What research tells us about women's sports coverage

The biggest story surrounding the NCAA Tournaments this year has been the publicized differences between the men’s and women’s tournaments, whether it is the on-site training facilities, the swag bags, Covid tests, or the playing facilities themselves

I’m not going to call them shocking differences, because if you’re been around sports for 27 seconds, this won’t shock you. It’s impressive how women’s athletes are using social media (especially TikTok, and there’s a future research area for us) to publicize these differences and call out the NCAA.  

For our purposes here, what does research tell us about the disparity between men’s and women’s sports, especially in the context of media coverage?It’s no surprise that a generation of research validates what we all instinctively and anecdotally know to be true — that women’s sports get far less coverage than men’s sports.

In 2013, Cheryl Cookey, Michael Nessner and Robin Hexum found that coverage of women’s sports on Sportscenter and the three local news affiliates in Los Angeles was at an all-time low. In a 2016 study published in the Newspaper Research Journal, Hans Schmidt found that over a 30-year span, The New York Times’ sports coverage focused on men’s sports 86 percent of the time, while just 5 percent of sports coverage focused on women’s sports — and that articles on women’s sports were likely to be shorter. Ronald Bishop found in a 2003 study that while there was an increase in feature coverage of women’s sports from 1980-1996, there was not a significant change in the percentage of the magazine devoted to women’s sports. 

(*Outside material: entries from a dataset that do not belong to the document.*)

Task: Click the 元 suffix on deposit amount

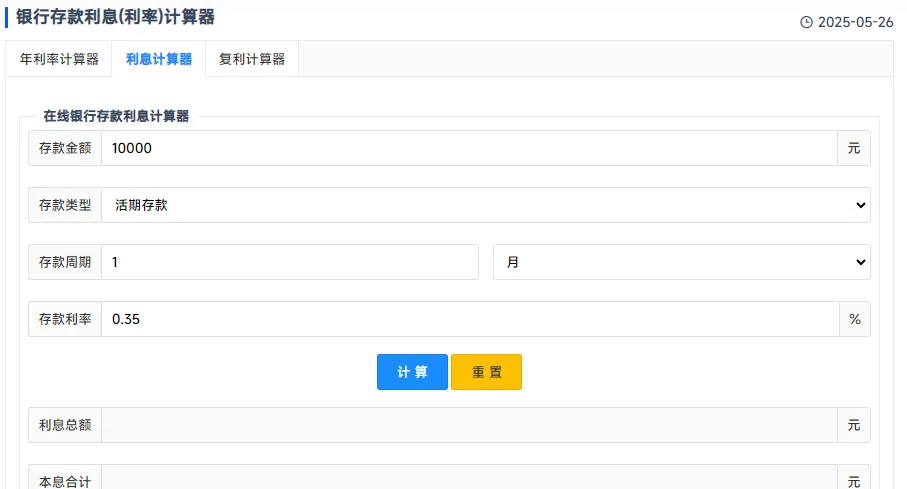Action: tap(854, 148)
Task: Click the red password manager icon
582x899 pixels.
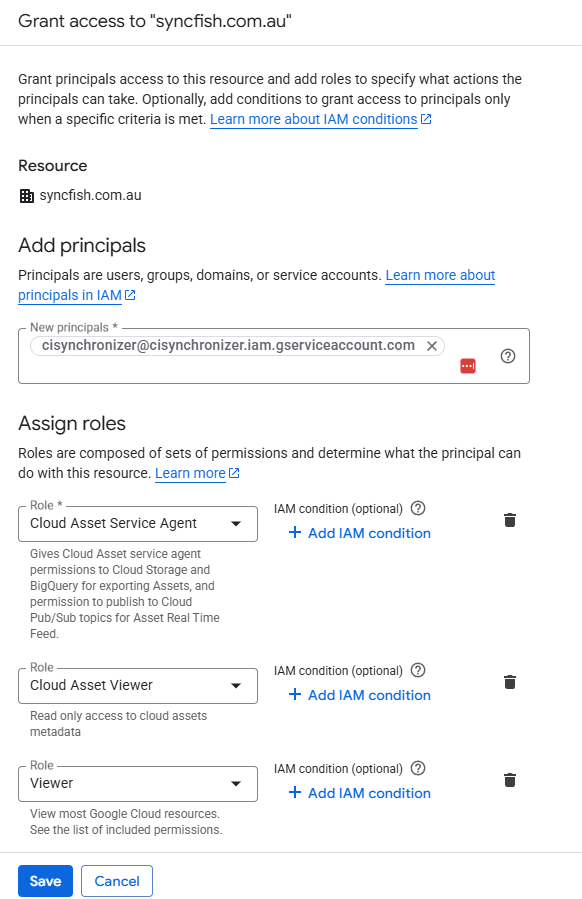Action: point(468,366)
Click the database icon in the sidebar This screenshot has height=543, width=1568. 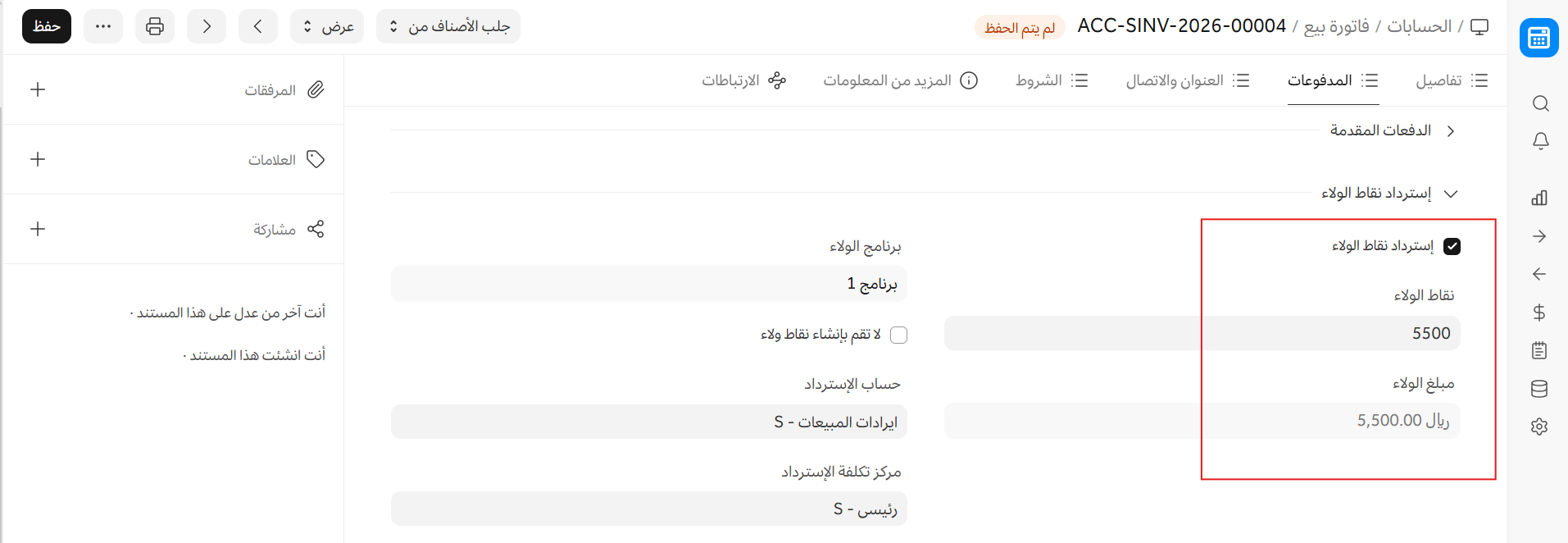point(1539,389)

Kevin Hull from the University of South Carolina found that women’s sports make up just five percent of Tweets sent by local TV sportscasters, that women’s sportscasters were less likely to Tweet about women’s sports than their male colleagues (probably in part to avoid being pigeonholed in their careers), and that broadcasters from smaller cities were more likely to Tweet about women’s sports than those in larger markets. Similarly, In a study Kent Kaiser published in Communication and Sport in 2017, small and medium-sized newspapers were found to have covered women’s sports more equitably than larger-market papers. 


Intuitively, we can guess at the answer, right? There’s the widespread belief that men don’t care about women’s sports. “No one goes to women’s games, why should we?” one reporter told author Mariah Burton Nelson. Marie Hardin, one of the most important sports media researchers in our field and now dean of the Penn State’s college of communications, surveyed 285 sports editors at newspapers in the Southeastern United States. In a study published in J&MC Quarterly in 2005, Hardin found: 

(1) Sports section gatekeepers determine content based more on their own sense about audience interests than on the audience itself; and, (2) Their sense about audience interest is driven, at least in part, by personal beliefs and hegemonic ideology about women’s sports

A substantial percentage of editors have beliefs about women that would justify excluding them from coverage. 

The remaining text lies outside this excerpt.